A dental implant is designed to replace missing teeth. It’s a device that’s usually made of titanium and is surgically placed into the jawbone where teeth are missing. Dental implants can replace one or all of your teeth if necessary. After a few months, the implant fuses to the jawbone and serves as a base for replacement teeth, bridges, or dentures that look and feel very natural. Unlike a dental bridge or dentures, implants are permanent.
Implants offer stability because they fuse to your bone through a process called osseointegration. This helps your replacement teeth feel more natural. Many people find dental implants much more comfortable than conventional dentures and bridges.
While you must continue to practice good oral hygiene with regular brushing, flossing, and dental visits, there’s no need to remove the teeth for cleaning.

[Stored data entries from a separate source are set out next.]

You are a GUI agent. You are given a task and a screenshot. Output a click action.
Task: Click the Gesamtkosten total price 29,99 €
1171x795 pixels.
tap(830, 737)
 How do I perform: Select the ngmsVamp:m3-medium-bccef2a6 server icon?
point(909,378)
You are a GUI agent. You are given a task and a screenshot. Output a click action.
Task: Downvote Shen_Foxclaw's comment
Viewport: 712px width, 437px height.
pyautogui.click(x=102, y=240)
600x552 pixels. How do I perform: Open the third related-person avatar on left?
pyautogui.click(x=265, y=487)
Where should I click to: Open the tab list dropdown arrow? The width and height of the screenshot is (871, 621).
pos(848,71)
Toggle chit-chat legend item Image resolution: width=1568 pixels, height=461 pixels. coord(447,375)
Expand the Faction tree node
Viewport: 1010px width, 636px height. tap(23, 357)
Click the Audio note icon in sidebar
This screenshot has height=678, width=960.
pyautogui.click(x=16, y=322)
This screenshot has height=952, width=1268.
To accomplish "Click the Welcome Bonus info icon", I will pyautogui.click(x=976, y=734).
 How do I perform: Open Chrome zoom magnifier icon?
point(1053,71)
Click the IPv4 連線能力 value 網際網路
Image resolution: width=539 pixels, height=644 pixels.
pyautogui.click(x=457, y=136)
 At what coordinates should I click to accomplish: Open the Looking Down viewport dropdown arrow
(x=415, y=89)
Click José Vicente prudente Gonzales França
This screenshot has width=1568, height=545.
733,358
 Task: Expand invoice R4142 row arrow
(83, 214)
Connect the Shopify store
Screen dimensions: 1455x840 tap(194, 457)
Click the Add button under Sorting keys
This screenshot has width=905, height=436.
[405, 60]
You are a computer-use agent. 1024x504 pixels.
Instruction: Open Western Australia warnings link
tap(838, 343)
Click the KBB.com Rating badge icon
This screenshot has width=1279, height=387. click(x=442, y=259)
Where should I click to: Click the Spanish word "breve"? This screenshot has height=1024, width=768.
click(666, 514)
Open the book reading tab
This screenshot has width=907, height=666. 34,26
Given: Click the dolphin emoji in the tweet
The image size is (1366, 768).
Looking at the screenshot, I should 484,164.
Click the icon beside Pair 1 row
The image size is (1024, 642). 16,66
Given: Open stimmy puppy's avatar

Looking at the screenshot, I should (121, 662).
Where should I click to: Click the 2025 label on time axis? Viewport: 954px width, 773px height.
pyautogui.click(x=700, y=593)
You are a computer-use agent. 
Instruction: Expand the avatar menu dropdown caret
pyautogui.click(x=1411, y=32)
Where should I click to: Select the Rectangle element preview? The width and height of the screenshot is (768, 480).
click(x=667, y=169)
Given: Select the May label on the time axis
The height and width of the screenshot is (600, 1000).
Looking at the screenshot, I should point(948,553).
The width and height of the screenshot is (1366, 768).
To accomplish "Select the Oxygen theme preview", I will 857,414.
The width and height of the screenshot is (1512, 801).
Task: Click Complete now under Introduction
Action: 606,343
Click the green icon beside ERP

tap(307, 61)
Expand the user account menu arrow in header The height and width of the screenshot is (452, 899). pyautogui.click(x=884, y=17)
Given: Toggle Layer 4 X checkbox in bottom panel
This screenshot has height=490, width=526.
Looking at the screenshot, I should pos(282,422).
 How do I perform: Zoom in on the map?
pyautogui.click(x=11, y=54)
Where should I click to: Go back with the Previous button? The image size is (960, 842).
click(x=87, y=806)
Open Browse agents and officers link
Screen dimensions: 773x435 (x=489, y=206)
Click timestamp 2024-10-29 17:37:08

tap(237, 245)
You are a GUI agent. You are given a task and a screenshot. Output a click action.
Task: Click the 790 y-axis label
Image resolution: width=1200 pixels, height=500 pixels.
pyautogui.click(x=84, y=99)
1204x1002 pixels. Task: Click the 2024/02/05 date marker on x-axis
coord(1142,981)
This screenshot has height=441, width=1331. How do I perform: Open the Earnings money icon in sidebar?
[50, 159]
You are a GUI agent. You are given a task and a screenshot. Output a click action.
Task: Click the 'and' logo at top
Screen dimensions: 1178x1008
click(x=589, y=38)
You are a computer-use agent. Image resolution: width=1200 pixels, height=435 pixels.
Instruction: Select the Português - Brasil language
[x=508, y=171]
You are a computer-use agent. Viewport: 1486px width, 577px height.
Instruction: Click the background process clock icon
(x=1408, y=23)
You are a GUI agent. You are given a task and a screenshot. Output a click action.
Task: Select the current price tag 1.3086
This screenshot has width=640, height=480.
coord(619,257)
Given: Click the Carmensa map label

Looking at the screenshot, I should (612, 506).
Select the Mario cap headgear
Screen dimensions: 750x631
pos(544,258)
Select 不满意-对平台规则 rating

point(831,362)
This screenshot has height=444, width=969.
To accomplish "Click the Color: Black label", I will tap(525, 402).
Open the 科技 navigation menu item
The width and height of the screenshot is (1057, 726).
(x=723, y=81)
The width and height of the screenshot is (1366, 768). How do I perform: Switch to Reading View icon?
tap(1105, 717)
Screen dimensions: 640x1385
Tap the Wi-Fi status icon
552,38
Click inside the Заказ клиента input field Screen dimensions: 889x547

Because dental implants won’t slip and slide the way dentures can, you can eat the foods you enjoy and trust your “teeth” won’t lose their grip and interfere with your speech.
To prepare the site for implants, the gum tissue is opened to expose the bone where the implant will be placed. A bone graft or sinus lift may be required if there’s insufficient bone structure to maintain the implant.
Once healthy bone material has been established, a special drill is used to prepare the bone to receive the implant. The implant is then placed and the tissue is sutured.
The sutures are usually removed 7-14 days after surgery, but it can take three to six months for the implant site to heal and osseointegration to take place.
Once the site has healed adequately, a special post is attached to the implant. This forms the support for the new tooth or “crown” that’s shaded to match your normal tooth color. Crafted from porcelain, the new crown possesses translucency properties similar to your natural teeth.